2011-02-28 21:04:25

by Jim Keniston

[permalink] [raw]
Subject: [PATCH] zlib: Slim down zlib_deflate workspace when possible

Instead of always creating a huge (268K) deflate_workspace with the
maximum compression parameters (windowBits=15, memLevel=8), allow the
caller to obtain a smaller workspace by specifying smaller parameter
values -- via zlib_deflate_workspacesize2().

For example, when capturing oops and panic reports to a medium with
limited capacity, such as NVRAM, compression may be the only way to
capture the whole report. In this case, a small workspace (24K works
fine) is a win, whether you allocate the workspace when you need it
(i.e., during an oops or panic) or at boot time.
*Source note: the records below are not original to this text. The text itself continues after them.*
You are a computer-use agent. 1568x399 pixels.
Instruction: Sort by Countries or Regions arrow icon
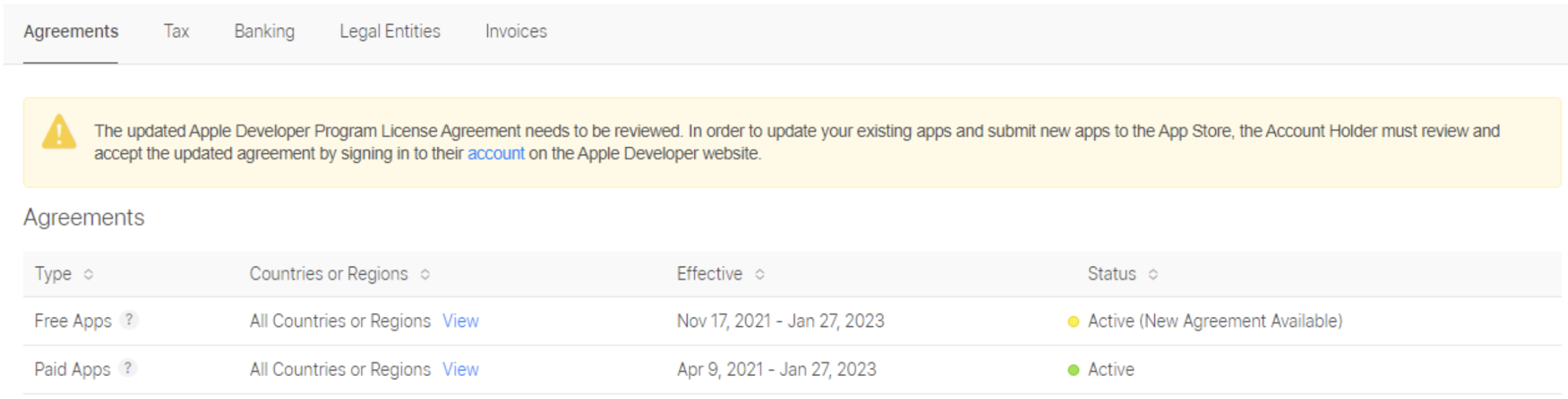425,274
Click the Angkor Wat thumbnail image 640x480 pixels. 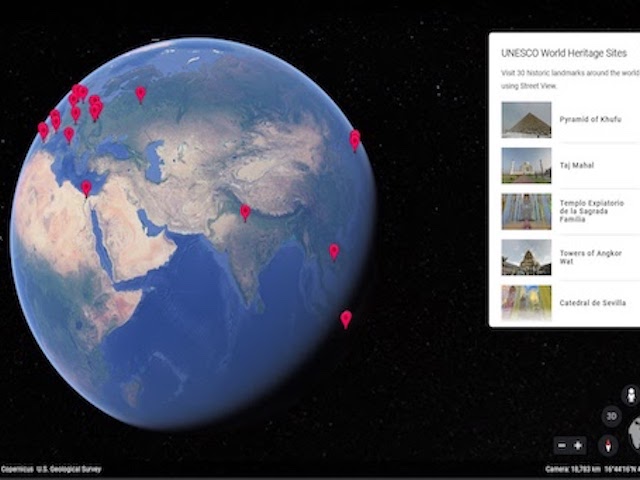[526, 257]
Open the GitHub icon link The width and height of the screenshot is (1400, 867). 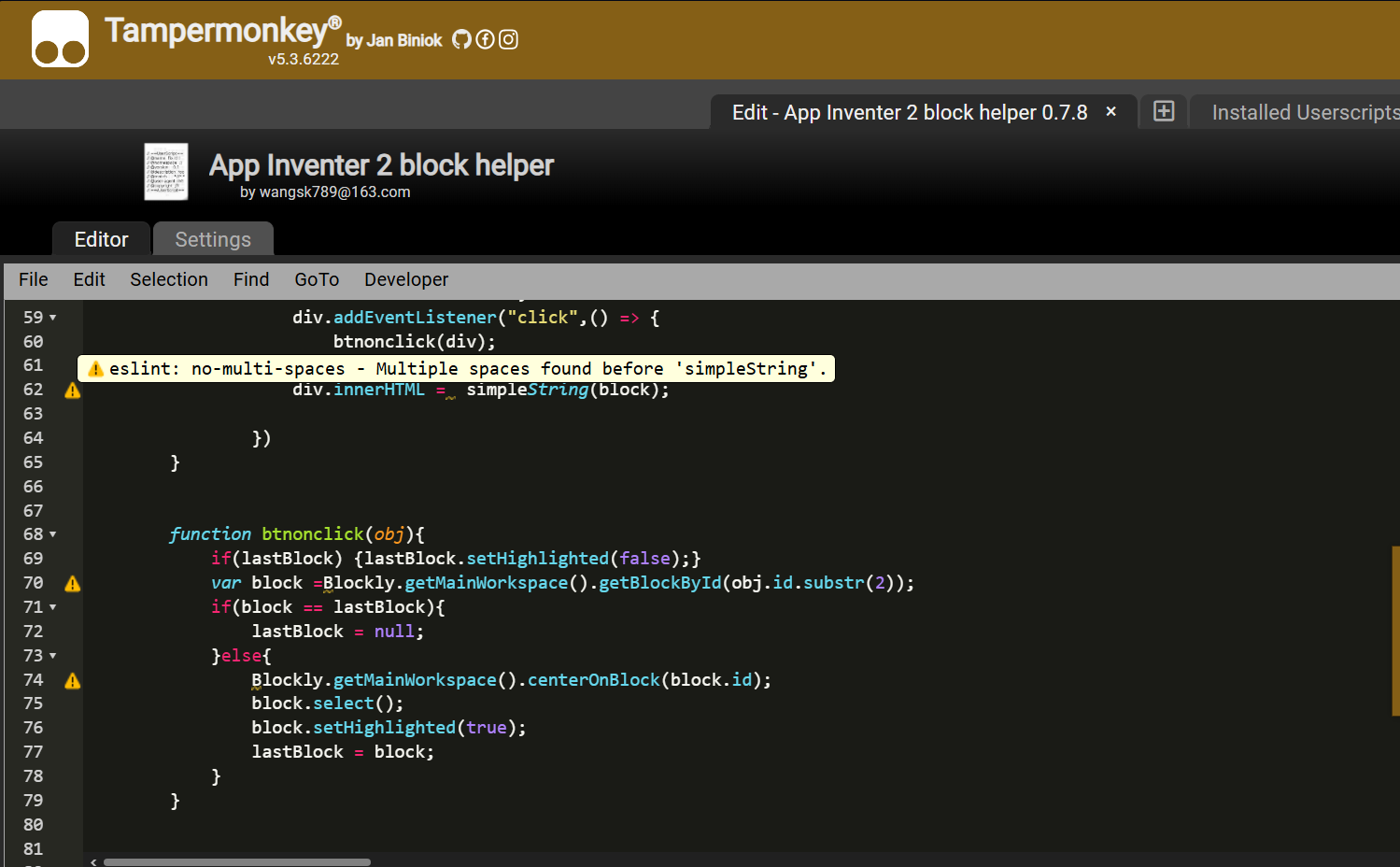tap(461, 39)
I've verified that this patch works with all accepted values of
windowBits (positive and negative), memLevel, and compression level;
and also via the existing zlib_deflate_workspacesize() /
zlib_deflateInit() interface.

Signed-off-by: Jim Keniston <[email protected]>
---

include/linux/zlib.h | 14 ++++++++++++--
lib/zlib_deflate/deflate.c | 33 ++++++++++++++++++++++++++++++++-
lib/zlib_deflate/deflate_syms.c | 1 +
lib/zlib_deflate/defutil.h | 17 +++++++++++++----
4 files changed, 58 insertions(+), 7 deletions(-)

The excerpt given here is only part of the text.